### TEXT BLOCK
============================================================
Stories like this are commonplace. Maybe not all as dramatic, but pretty much everyone in the mental health sphere has stories of prejudice, intolerance, and mistreatment due not to behaviour in the moment but simply because of the diagnosis hung around their neck. The stigma around mental health is still so strong in this country, furthered by a public ignorance and the appalling sensationalist headlines of tabloids like ‘schizo stabs sons’. People who have difficulties of any kind are forced to hide in the outskirts of society, shamed into silence, never speaking publicly about their life and experience for fear of the negative reaction that they have learned to expect.

As you can imagine, such an environment is a pretty oppressive, and depressing, situation to find yourself in. Feeling that the only person you can talk to safely is your therapist – if you are lucky enough to have one – and even then you may not be sure what you can and can’t safely say. Not to mention the fluctuations in that relationship that come with transference! It is a lonely world indeed. Or at least…it was.
============================================================
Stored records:
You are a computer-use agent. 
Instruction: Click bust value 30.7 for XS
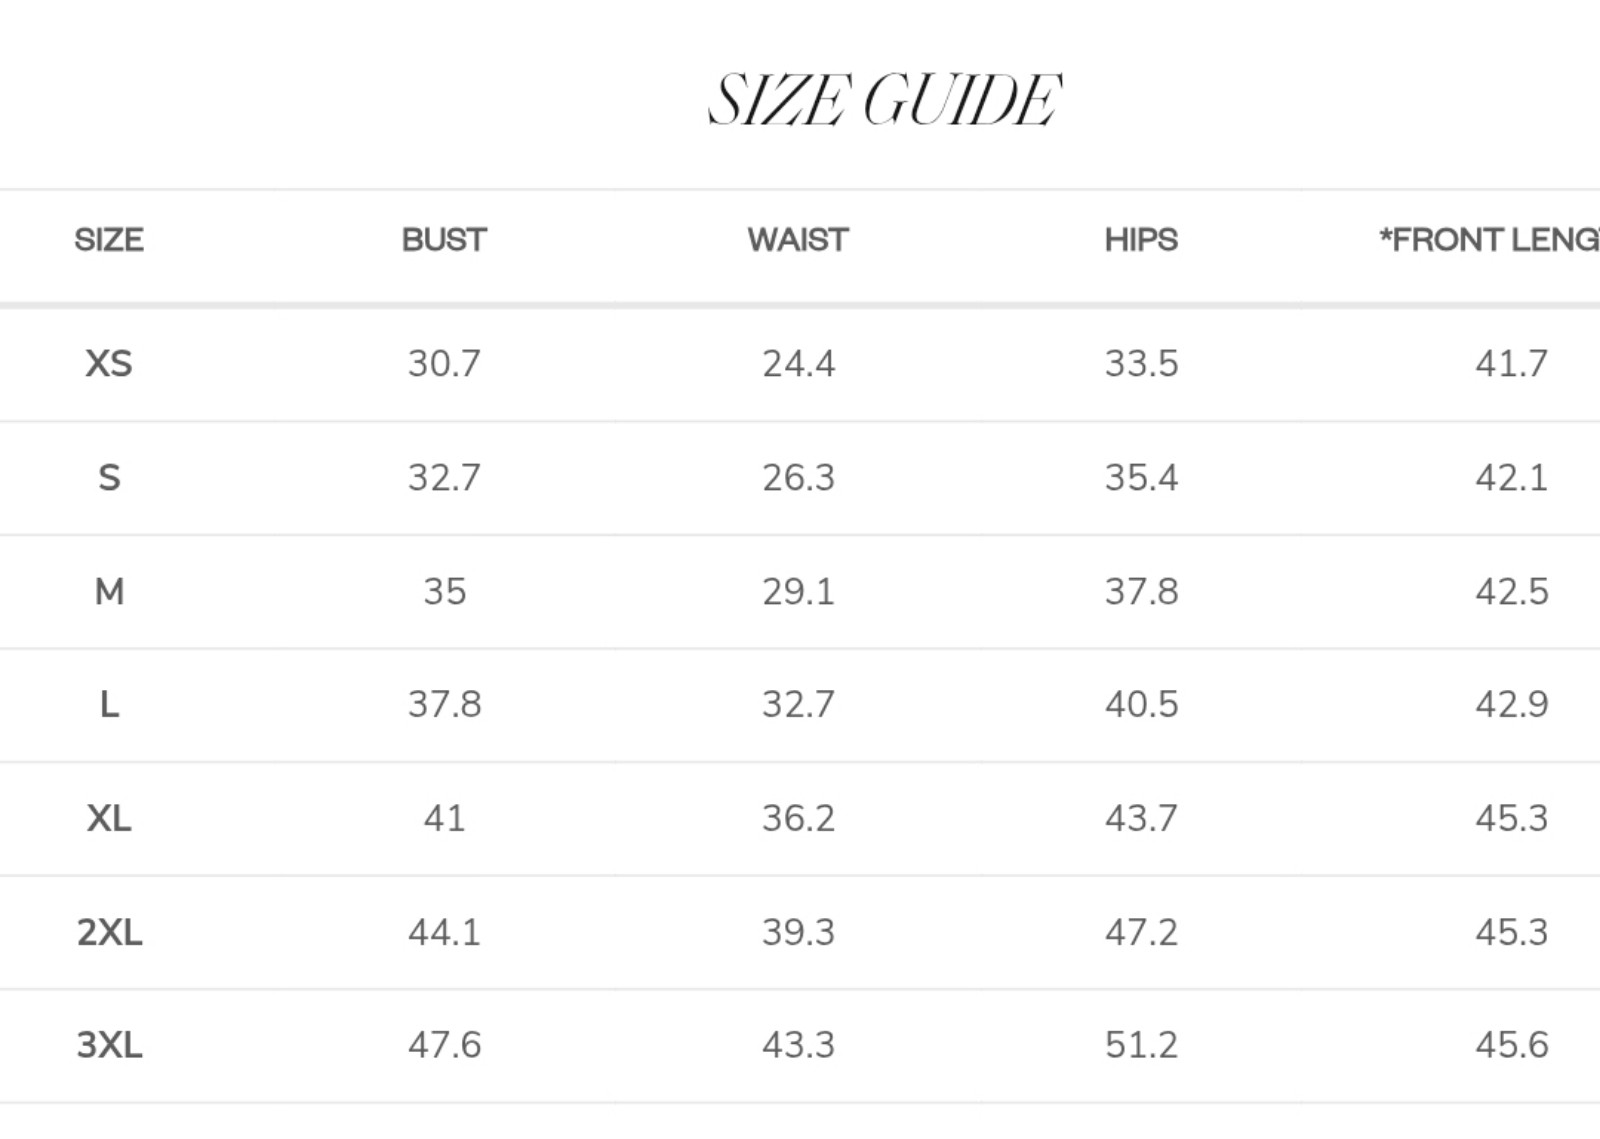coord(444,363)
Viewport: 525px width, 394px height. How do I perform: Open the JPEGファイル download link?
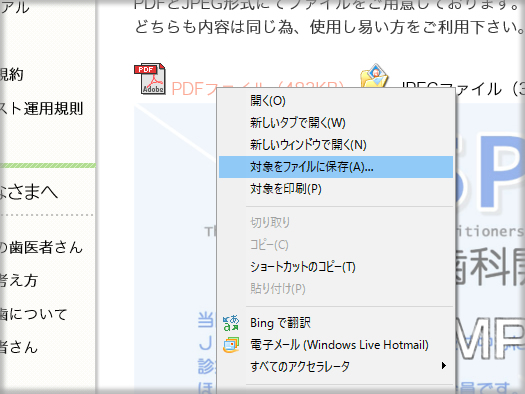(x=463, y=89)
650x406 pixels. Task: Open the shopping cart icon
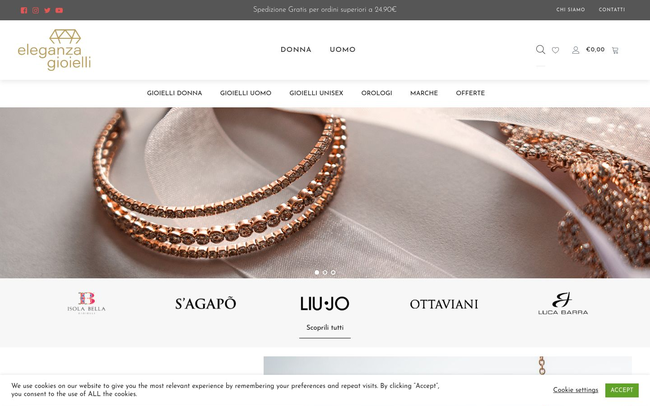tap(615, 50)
============================================================
### APPLY WHAT YOU READ
1. Answer these about the passage on mental health stigma:
(a) What tabloid headline does it quote?
(b) Who does it name as the only person you may feel you can talk to safely?
(c) What kind of world does it call this?
2. Rewrite the stretch from "Stories like this" through "learned to expect." in the passage on mental health stigma, substituting "newspapers" for "tabloids".
This data is separate from the passage on mental health stigma.

### ANSWERS FOR THIS EXERCISE
1.
(a) 'schizo stabs sons'
(b) Your therapist
(c) A lonely world

2.
Stories like this are commonplace. Maybe not all as dramatic, but pretty much everyone in the mental health sphere has stories of prejudice, intolerance, and mistreatment due not to behaviour in the moment but simply because of the diagnosis hung around their neck. The stigma around mental health is still so strong in this country, furthered by a public ignorance and the appalling sensationalist headlines of newspapers like ‘schizo stabs sons’. People who have difficulties of any kind are forced to hide in the outskirts of society, shamed into silence, never speaking publicly about their life and experience for fear of the negative reaction that they have learned to expect.